Wise remains a benchmark for transparency and mid-market exchange rates in cross-border payments—but its prominence no longer defines the full frontier. With $175 billion in global remittances flowing through non-bank channels in 2023 (World Bank), and real-time payment networks now spanning 82 countries (SWIFT GPI & ISO 20022 adoption tracker), the ecosystem is fragmenting into specialized, interoperable layers—not converging around a single solution.
The Infrastructure Shift: From Gateways to Interoperable Rails
What’s emerging isn’t competition *against* Wise, but competition *alongside* it—on different architectural principles. Legacy FX-first platforms optimized for consumer-initiated transfers are now contending with infrastructure providers enabling programmable, B2B2C money movement. For example, the European Payments Initiative (EPI) aims to unify SEPA Instant Credit Transfers across 31 countries by 2025, while India’s UPI has processed over 12 billion monthly transactions—many with cross-border extensions via partnerships with Singapore’s PayNow and France’s Lydia.

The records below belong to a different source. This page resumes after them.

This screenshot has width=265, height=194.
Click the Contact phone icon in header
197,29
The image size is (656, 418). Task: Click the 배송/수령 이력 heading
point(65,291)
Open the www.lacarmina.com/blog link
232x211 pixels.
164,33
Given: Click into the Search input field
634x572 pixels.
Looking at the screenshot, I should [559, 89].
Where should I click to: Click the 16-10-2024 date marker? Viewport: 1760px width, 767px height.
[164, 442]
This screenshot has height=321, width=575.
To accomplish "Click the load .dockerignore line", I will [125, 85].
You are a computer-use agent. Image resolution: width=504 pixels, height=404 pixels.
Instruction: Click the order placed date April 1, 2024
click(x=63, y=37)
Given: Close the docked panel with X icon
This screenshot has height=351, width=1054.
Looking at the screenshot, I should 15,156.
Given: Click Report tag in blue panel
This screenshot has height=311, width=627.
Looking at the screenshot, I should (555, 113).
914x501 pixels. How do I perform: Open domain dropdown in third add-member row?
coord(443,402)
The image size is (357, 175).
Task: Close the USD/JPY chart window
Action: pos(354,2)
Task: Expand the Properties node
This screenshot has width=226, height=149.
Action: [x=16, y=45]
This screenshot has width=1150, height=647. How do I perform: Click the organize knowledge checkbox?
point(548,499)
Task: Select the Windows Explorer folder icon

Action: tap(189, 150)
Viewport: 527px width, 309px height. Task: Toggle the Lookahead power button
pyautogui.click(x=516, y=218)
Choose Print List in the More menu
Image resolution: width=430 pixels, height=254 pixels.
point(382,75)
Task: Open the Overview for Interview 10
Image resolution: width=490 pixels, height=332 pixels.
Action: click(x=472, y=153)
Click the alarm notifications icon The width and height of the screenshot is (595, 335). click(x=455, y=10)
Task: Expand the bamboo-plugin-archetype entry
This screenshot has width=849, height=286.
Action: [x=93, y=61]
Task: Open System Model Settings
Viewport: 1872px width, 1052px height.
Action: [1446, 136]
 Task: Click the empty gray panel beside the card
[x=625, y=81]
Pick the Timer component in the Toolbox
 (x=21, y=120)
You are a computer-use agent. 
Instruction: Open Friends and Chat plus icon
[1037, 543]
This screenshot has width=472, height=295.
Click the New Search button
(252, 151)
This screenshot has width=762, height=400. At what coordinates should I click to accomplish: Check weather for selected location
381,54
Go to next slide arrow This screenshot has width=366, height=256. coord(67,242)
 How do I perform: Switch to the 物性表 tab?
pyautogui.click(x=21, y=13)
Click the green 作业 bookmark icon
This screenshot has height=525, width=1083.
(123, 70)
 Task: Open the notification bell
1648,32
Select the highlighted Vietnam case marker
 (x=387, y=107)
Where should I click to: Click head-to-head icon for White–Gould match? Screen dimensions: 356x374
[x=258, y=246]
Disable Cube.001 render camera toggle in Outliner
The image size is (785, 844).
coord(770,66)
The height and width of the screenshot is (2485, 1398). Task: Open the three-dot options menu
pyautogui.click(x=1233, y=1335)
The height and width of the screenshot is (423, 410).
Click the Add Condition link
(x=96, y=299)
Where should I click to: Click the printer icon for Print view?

These rails don’t replace Wise; they absorb its use cases into broader financial plumbing.
Three Emerging Value Layers Redefining Cross-Border Flow
Embedded Finance Enables Contextual Transfers
- Payroll-as-a-Service platforms like Deel and Remote now settle salaries in local currency using multi-currency accounts and FX APIs—bypassing manual employee-initiated transfers entirely.
- E-commerce checkout integrations such as Adyen’s Global Payments Platform dynamically route payments across local schemes (PIX, UPI, iDEAL), reducing cart abandonment by up to 22% for cross-border merchants (McKinsey, 2024).
- Banking-as-a-Platform APIs from institutions like BBVA and Standard Chartered let fintechs embed real-time FX settlement directly into workflows—cutting reconciliation latency from days to seconds.
- Regulated stablecoin rails, including JPMorgan’s JPM Coin on Onyx and the upcoming Euro stablecoin from Société Générale, enable near-instant settlement between institutional counterparties without correspondent banking delays.
This layer doesn’t compete on user interface—it competes on invisibility. Its success is measured not in customer acquisition cost, but in reduced operational overhead for enterprises moving money globally at scale.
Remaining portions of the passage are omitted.